◆ TEXTE D'ÉTUDE:

Afin de clarifier l’approche adoptée ici, venons-en à la critique que Knut Myhre (2006) a faite de mon analyse sémantique et de mes termes de « médiumnique » et de « voyant » (notions que je trouvais déjà obsolètes du temps de cette critique). Développant une perspective cognitiviste inspirée des Investigations philosophiques de Wittgenstein (2005 [1956]), Knut Myhre analyse le discours divinatoire en milieu chagga du district Rombo, dans la région du Kilimandjaro en Tanzanie du nord-est. Myhre aborde la divination comme une expression qualifiée de la grammaire et des termes mentaux par lesquels les membres de la société concernée élaborent « une forme d’enquête qui constitue une connaissance du monde » (Myhre 2006 : 313). Selon cet auteur, les récits du devin chagga, pour autant qu’ils signent une lecture pragmatique, fonctionnent comme des jeux de langue visant à réorienter des subjectivités et des formes de vie sociale et pratique des Chagga. Vue à partir de ma présente approche phénoménologique, sa lecture m’apparaît vider la scrutation de l’ailleurs invisible des esprits et des forces que l’oracle poursuit à partir des rêves du devin et de son intuition perspicace concernant la conduite des consultants. De par son épistémologie eurocentrée, Myhre exclut toute approche, phénoménologique en particulier, de la divination qui dévoilerait l’intention implicite ou la dimension subverbale d’un ensorcellement entre parents proches. Néanmoins, l’approche phénoménologique dans la ligne de Merleau-Ponty me permet de clarifier la compréhension intuitive et sensorielle que la devineresse développe, par le flair et le vécu dans la chair et le rêve, du problème soumis. La perspicacité de cette compréhension intuitive comme voie de co(n)naissance ne me force pas à en parler en termes de voyance. J’ai formulé dans d’autres essais (Devisch 2012, 2013, 2015) une évaluation plus circonstanciée de l’approche cognitiviste et pragmatique.

J’admets que, en ce qui concerne la divination, il n’y a pas de termes exempts de présomptions ethnocentriques et eurocentrées : c’est ainsi que j’utilise le terme d’« esprit » avec réticence, et ce, pour désigner la dimension qui institue l’expérience de contact, certes ambivalente, avec l’ailleurs invisible. Dans cette même acception occidentalocentrée, le sorcier abuserait de cette expérience de contact en la manipulant pour y enfermer sa victime qui, se sentant trop exposée ou déjà affaiblie, se paralyse dans l’envie et la méchanceté fantasmées à venir de ses parents et de ses proches.

◆ TRAVAIL DEMANDÉ:
A) Pouvez-vous réécrire sous forme de liste le paragraphe du texte sur la divination qui commence par « J'admets que », en conservant ses faits principaux ?
B) Pouvez-vous recopier mot pour mot le passage du texte sur la divination qui va de « J’admets que, en » jusqu'à « de ses proches. » inclus ?
Le matériel n'intervient dans aucune de ces consignes.

◆ MATÉRIEL FOURNI:
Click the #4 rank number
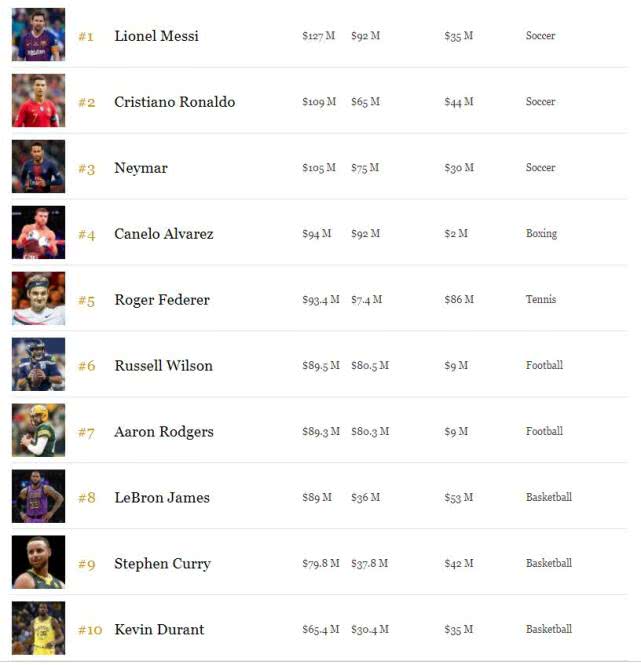Image resolution: width=641 pixels, height=665 pixels. pos(87,235)
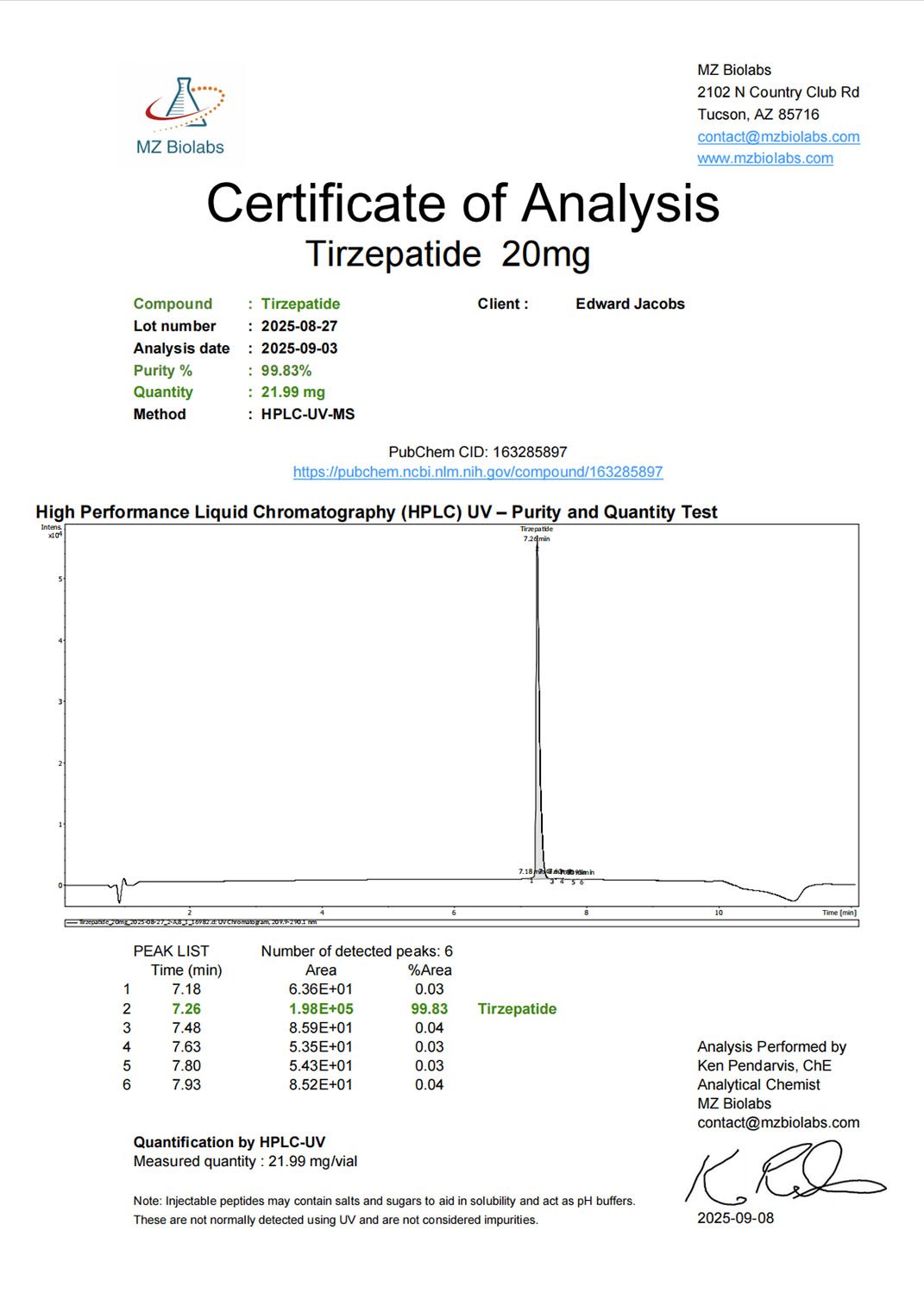
Task: Click the analysis date 2025-09-03
Action: [299, 348]
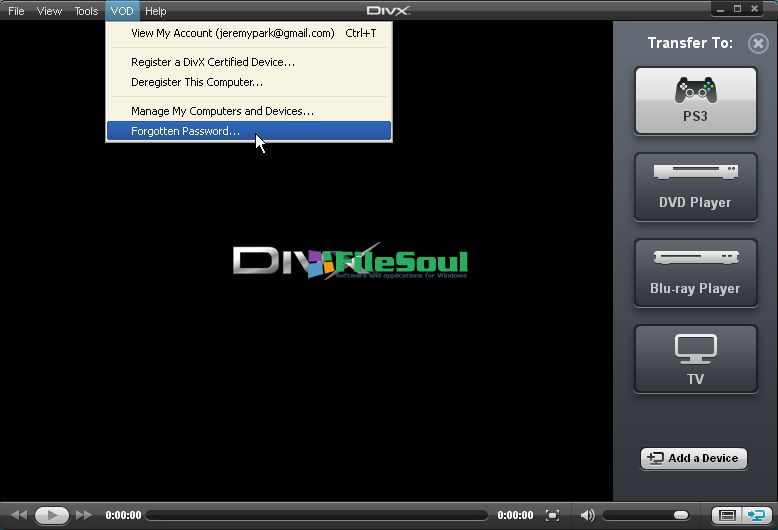Viewport: 778px width, 530px height.
Task: Open the Tools menu
Action: pos(86,11)
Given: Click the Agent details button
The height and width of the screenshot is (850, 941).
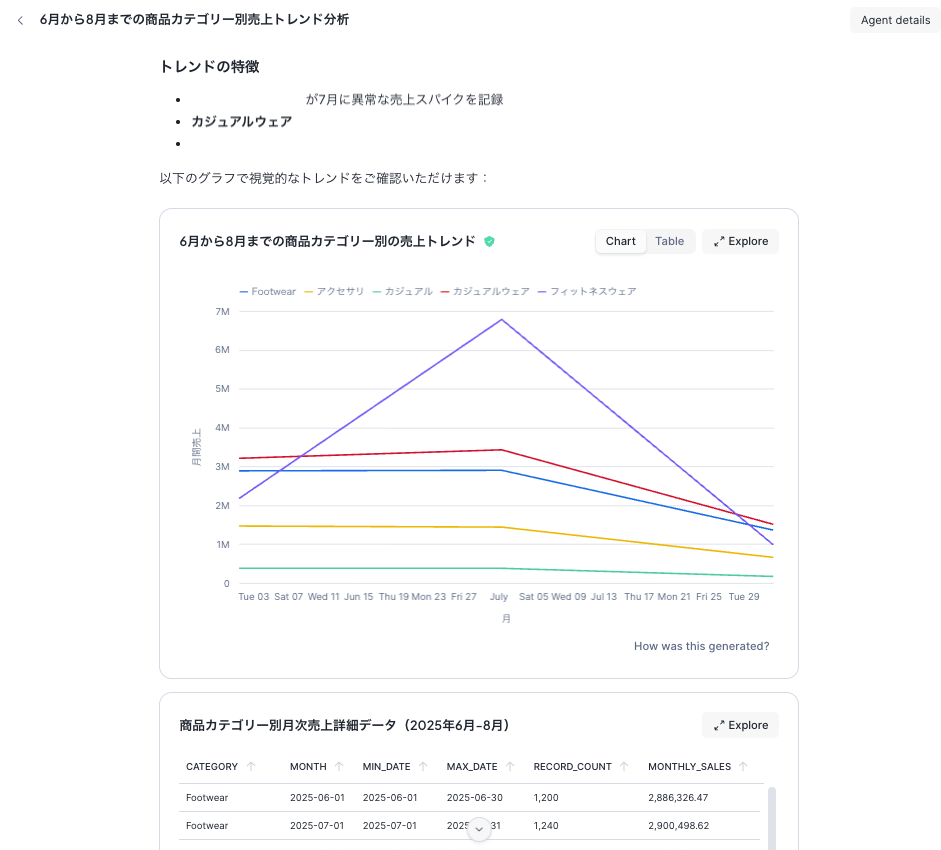Looking at the screenshot, I should pos(894,19).
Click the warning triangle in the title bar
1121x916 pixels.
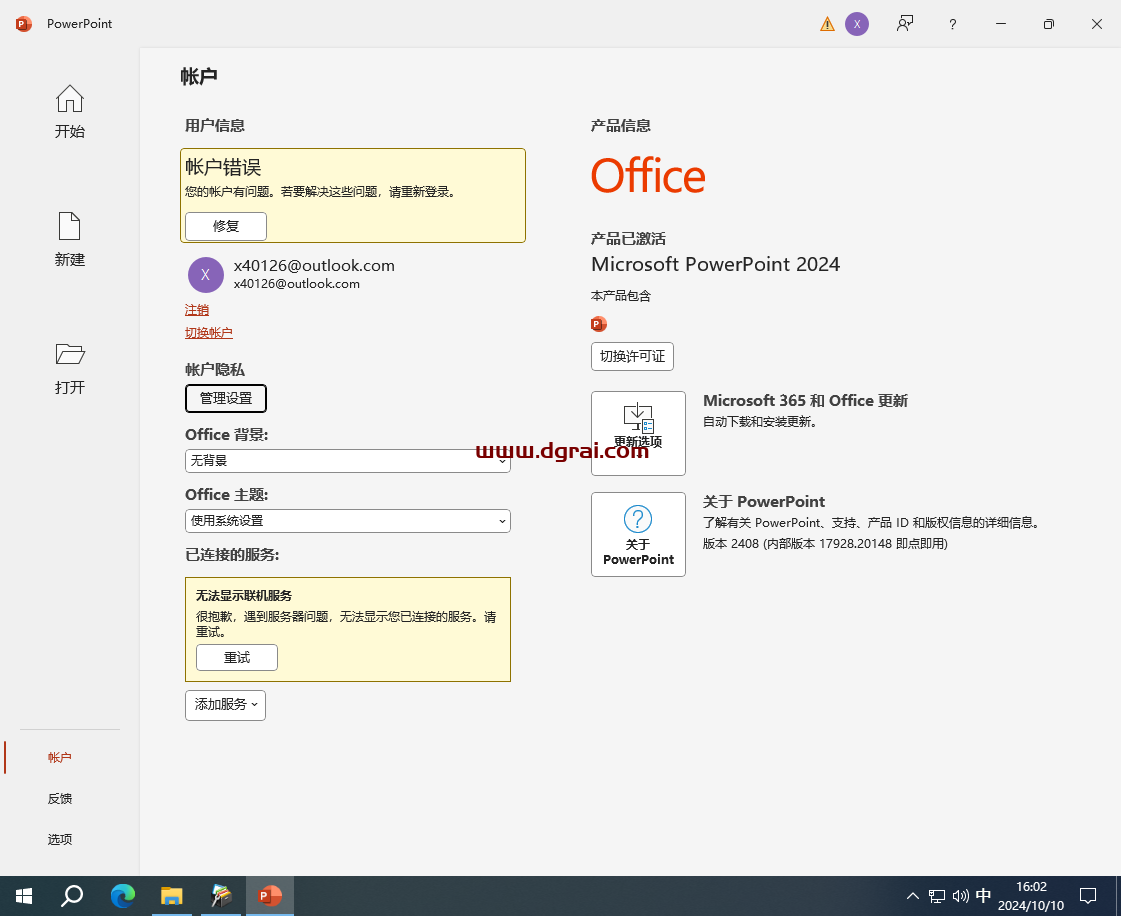tap(827, 23)
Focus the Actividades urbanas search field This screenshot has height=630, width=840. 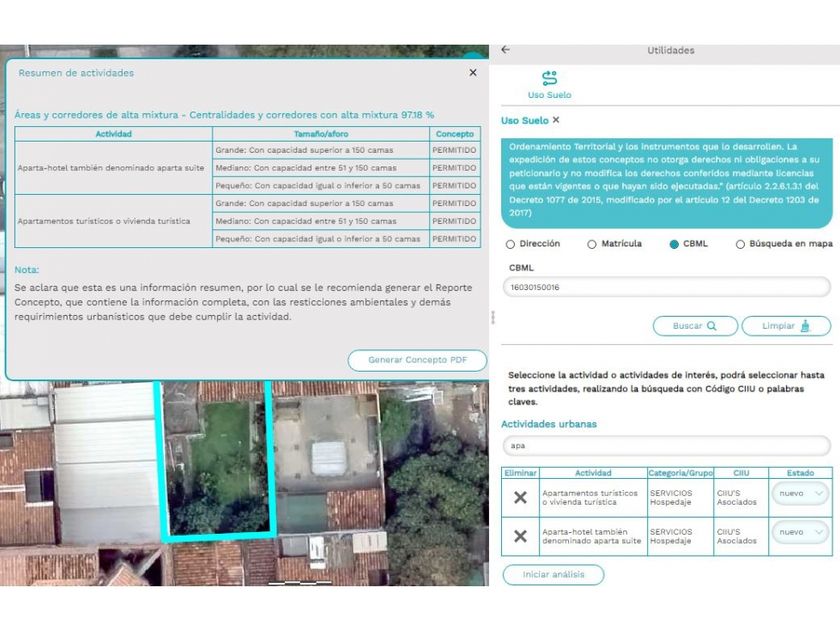tap(666, 447)
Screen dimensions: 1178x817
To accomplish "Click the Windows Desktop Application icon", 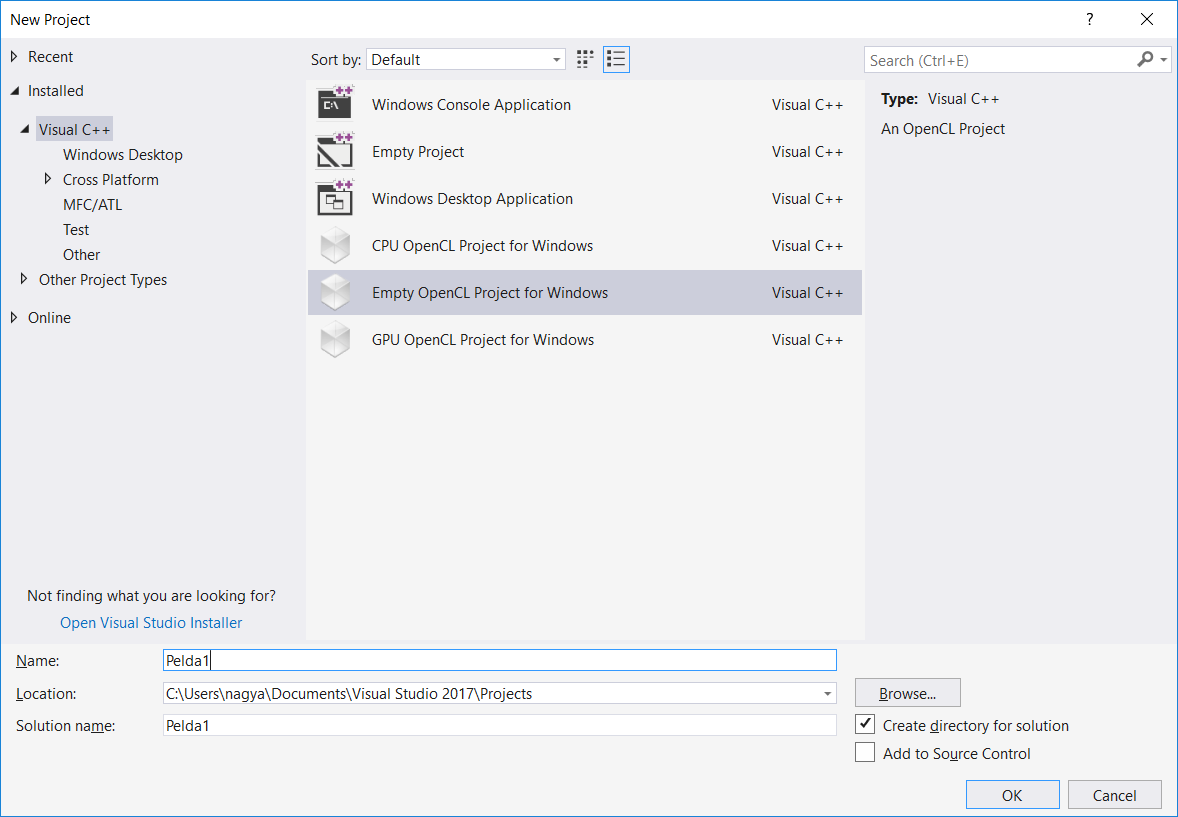I will pyautogui.click(x=335, y=199).
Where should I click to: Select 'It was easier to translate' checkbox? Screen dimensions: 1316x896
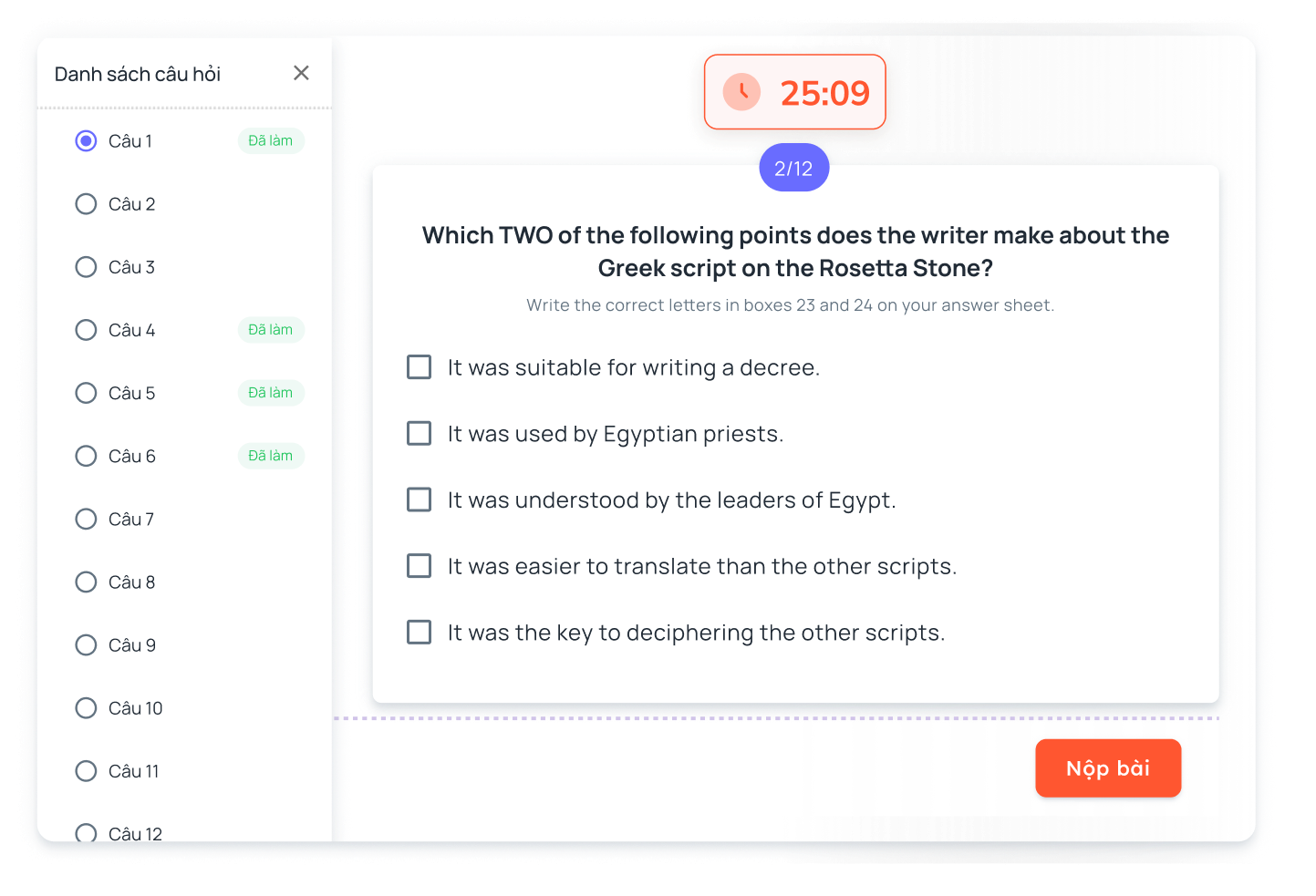[420, 566]
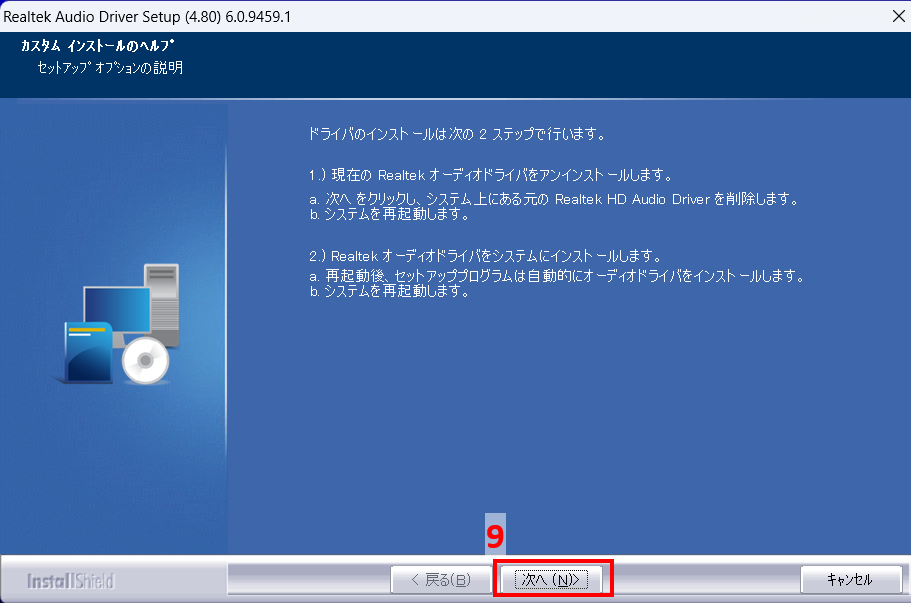
Task: Click the 次へ (N)> button
Action: [x=552, y=579]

◆ CORRIGÉ:
A)
- En matière de divination, aucun terme n'est exempt de présomptions ethnocentriques et eurocentrées.
- Le terme d'« esprit » est donc employé avec réticence. Il désigne la dimension qui institue l'expérience de contact, certes ambivalente, avec l'ailleurs invisible.
- Dans cette même acception occidentalocentrée, le sorcier abuserait de cette expérience de contact en la manipulant pour y enfermer sa victime.
- Se sentant trop exposée ou déjà affaiblie, la victime se paralyse dans l'envie et la méchanceté fantasmées à venir de ses parents et de ses proches.

B)
J’admets que, en ce qui concerne la divination, il n’y a pas de termes exempts de présomptions ethnocentriques et eurocentrées : c’est ainsi que j’utilise le terme d’« esprit » avec réticence, et ce, pour désigner la dimension qui institue l’expérience de contact, certes ambivalente, avec l’ailleurs invisible. Dans cette même acception occidentalocentrée, le sorcier abuserait de cette expérience de contact en la manipulant pour y enfermer sa victime qui, se sentant trop exposée ou déjà affaiblie, se paralyse dans l’envie et la méchanceté fantasmées à venir de ses parents et de ses proches.